According to a 1985 survey that the institute conducted, it produced 491 publications from 1970 to 1985. Besides the South African Music Encyclopedia, it also produced numerous reference lists and bibliographies, annual literary reviews, arts reports, articles in popular magazines, academic journals, books by outside publishers, and book chapters. In addition, it published papers, policy recommendations, a series of linguistic reports resulting from the national languages investigation, a description of the language situation in Namibia, and a series on the naming of places.
The end of an era
During 1991, extensive restructuring took place at the HSRC. This affected research on language and the arts, which was largely phased out. All documentation was subsequently transferred to the State Archives in Pretoria.
In the area of language and the arts, new structures came into being, established by the public service, including the Arts and Culture Task Group, the Languages Task Group, the Pan South African Language Board and a national arts council.
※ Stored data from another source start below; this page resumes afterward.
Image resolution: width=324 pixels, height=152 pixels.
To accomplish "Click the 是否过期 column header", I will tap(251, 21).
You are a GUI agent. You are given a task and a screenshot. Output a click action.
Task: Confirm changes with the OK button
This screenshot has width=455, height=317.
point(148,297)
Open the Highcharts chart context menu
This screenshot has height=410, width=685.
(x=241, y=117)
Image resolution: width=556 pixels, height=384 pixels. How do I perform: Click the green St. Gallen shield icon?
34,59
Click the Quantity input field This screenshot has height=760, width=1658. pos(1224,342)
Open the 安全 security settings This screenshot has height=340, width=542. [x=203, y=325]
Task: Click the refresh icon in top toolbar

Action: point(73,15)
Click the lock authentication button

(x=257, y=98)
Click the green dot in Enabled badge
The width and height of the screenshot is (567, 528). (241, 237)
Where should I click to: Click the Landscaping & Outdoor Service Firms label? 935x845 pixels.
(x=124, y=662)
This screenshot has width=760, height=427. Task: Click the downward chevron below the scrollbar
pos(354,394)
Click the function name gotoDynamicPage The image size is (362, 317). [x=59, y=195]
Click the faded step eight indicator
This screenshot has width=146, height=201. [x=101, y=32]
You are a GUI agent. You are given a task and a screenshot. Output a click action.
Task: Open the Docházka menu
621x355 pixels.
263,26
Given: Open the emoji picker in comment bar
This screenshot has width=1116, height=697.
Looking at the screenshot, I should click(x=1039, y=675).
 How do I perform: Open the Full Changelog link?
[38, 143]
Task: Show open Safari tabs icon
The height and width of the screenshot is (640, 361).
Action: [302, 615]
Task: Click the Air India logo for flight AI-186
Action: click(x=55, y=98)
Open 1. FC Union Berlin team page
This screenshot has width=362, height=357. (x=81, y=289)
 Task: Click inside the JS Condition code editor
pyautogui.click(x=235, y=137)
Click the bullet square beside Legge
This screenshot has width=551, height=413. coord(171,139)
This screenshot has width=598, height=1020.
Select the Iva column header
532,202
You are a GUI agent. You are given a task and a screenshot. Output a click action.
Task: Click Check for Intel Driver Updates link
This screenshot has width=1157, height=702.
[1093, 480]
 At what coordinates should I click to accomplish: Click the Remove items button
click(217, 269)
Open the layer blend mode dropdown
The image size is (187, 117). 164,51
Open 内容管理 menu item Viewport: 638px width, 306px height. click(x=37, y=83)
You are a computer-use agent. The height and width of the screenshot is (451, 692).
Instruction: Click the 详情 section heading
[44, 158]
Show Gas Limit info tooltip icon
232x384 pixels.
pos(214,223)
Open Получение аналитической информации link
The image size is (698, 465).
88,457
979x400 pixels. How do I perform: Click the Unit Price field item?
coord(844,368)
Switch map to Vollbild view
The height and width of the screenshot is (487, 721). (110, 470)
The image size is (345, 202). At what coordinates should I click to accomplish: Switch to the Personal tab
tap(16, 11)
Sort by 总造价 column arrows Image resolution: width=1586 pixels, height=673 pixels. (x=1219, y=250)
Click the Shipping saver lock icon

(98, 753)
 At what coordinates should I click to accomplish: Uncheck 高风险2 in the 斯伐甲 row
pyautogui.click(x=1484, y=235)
The HSRC’s language and arts research played an important role in South Africa for over 20 years. Despite the cultural boycott against South Africa, contacts abroad were maintained and expanded. This was made possible because various foreign experts believed in the integrity and quality of HSRC research in the areas of language and the arts.
After the phasing out of research in these fields, most of the institute’s staff members obtained other attractive positions in which they could pursue their passion, for example as lecturers, research managers, professors, publishers, consultants, writers and poets.
Author: Dr Karel Prinsloo, editor-in-chief of Plus 50 magazine.